Lat: 14:57.9 S: Long: 147:38.3 W - Rangiroa Atoll, The Tuamotus, French Polynesia.
Lat: 14:57.9 S:
Long: 147:38.3 W - Rangiroa Atoll, The Tuamotus, French
Polynesia. From the Marquesas the 3 guys sailed to the Tuamotu
Archipelago, an enormous arc of 76 islands with a land area of 343 square miles.

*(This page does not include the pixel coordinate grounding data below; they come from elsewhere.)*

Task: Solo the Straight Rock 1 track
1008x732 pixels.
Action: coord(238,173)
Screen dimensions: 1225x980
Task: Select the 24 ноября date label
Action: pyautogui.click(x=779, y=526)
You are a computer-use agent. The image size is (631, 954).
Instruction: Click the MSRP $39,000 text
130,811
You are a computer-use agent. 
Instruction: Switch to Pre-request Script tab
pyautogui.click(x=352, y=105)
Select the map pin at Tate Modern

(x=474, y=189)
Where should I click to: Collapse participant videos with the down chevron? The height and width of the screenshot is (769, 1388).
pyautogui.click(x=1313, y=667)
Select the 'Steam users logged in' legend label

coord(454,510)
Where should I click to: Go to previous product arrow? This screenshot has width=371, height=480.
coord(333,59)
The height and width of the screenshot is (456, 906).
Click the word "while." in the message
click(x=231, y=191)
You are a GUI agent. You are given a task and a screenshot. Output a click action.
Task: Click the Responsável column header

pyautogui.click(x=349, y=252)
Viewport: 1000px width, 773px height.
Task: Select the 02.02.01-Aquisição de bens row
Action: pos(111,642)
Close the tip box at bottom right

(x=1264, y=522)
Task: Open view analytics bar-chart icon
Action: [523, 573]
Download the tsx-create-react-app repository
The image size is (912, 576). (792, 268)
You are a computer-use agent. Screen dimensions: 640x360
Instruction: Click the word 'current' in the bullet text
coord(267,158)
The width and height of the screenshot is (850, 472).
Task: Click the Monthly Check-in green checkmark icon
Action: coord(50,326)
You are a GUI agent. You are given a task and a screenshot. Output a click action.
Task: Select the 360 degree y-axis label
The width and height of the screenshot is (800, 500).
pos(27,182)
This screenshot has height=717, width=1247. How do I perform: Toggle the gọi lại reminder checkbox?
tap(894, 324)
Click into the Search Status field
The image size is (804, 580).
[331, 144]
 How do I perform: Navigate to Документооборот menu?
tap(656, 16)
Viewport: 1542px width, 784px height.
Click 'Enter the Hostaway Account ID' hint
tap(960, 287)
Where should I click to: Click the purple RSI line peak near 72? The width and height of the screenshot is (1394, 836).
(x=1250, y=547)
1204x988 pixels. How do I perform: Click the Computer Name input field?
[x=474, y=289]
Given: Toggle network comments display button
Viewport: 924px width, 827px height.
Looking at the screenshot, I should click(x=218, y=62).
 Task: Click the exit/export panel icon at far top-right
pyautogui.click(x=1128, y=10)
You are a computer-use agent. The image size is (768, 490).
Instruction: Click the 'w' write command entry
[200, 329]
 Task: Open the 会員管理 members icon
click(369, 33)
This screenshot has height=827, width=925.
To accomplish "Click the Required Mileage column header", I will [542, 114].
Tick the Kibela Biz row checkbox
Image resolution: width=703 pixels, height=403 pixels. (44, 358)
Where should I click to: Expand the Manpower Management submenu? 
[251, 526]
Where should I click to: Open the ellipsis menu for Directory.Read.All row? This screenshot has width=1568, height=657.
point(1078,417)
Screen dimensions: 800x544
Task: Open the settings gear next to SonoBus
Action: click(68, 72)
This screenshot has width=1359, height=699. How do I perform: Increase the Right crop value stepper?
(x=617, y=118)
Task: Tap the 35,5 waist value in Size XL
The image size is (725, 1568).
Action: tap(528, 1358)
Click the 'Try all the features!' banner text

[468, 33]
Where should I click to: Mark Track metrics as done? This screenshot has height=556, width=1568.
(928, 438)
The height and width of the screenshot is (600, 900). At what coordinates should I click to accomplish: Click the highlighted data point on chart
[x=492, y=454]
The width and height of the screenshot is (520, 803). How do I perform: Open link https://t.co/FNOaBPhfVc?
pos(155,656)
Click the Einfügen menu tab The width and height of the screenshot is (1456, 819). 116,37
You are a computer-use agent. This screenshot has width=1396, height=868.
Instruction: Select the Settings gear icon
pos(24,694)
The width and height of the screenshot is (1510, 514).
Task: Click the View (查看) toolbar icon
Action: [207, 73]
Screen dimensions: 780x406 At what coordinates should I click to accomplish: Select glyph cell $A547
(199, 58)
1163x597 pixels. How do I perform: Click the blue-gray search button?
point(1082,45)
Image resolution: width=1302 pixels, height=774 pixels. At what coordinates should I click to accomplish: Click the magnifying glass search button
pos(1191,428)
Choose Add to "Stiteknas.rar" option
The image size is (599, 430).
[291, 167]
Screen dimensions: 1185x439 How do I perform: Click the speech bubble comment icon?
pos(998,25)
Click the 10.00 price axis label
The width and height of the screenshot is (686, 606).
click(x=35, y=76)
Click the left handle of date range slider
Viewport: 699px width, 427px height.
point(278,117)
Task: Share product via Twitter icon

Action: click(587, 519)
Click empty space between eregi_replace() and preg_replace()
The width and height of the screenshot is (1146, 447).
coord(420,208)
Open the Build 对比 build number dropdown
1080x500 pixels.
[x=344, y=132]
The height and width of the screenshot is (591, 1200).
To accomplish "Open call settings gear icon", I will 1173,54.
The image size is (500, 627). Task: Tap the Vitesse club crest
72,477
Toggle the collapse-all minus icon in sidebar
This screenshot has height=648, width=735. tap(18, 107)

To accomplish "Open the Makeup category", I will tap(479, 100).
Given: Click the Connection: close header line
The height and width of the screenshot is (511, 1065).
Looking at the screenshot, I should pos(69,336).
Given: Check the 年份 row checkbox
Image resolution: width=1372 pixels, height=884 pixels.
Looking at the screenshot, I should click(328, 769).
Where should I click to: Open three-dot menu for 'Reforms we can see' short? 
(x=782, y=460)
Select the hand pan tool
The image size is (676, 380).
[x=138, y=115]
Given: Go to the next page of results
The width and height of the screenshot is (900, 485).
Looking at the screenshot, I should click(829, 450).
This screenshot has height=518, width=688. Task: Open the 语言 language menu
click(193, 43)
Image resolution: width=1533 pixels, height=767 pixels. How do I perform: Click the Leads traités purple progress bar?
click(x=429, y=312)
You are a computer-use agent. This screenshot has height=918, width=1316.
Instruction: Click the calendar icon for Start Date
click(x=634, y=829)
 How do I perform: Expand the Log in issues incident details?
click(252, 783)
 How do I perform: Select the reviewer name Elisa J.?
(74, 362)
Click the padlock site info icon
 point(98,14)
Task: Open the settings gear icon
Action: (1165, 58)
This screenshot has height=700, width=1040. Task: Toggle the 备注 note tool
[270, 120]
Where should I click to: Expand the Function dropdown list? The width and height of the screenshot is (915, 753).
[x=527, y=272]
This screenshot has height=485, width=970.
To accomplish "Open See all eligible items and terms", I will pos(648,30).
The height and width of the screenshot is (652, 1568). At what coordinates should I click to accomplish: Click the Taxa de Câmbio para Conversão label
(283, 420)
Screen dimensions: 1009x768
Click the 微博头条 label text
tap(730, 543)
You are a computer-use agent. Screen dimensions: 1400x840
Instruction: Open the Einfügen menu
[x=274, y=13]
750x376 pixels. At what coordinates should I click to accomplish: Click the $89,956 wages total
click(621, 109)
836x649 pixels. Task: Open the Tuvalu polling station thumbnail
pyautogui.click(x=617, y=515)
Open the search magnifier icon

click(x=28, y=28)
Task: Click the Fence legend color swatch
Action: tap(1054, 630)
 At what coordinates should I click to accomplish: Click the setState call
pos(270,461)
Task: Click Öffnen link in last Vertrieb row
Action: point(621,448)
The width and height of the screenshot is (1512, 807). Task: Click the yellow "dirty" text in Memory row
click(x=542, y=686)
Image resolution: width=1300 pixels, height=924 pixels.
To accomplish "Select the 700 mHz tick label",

They stopped off at four tiny islands, the most memorable of which was Fakarava
where they swam into a “wall” of about 200 sharks, and caught plenty of fish to
stock up the freezer. They also all caught really heavy
colds! Apart from its diving attractions, the Tuamotus are best known as
the world’s top producers of black pearls. Originally natives would free-dive to
depths of 200 feet to harvest the oysters but nowadays pearl farms, looking like
garden sheds perched on stilts, use elaborate techniques to produce these
beauties. The word “black”
refers not to the colour of the pearl itself, but to the use of the black-lipped
oyster from which it comes. Black pearls come in almost every colour, with
shades from silver-grey through pink, blue, green, peacock, aubergine and
anthracite; and not surprisingly, the best of them are highly sought after.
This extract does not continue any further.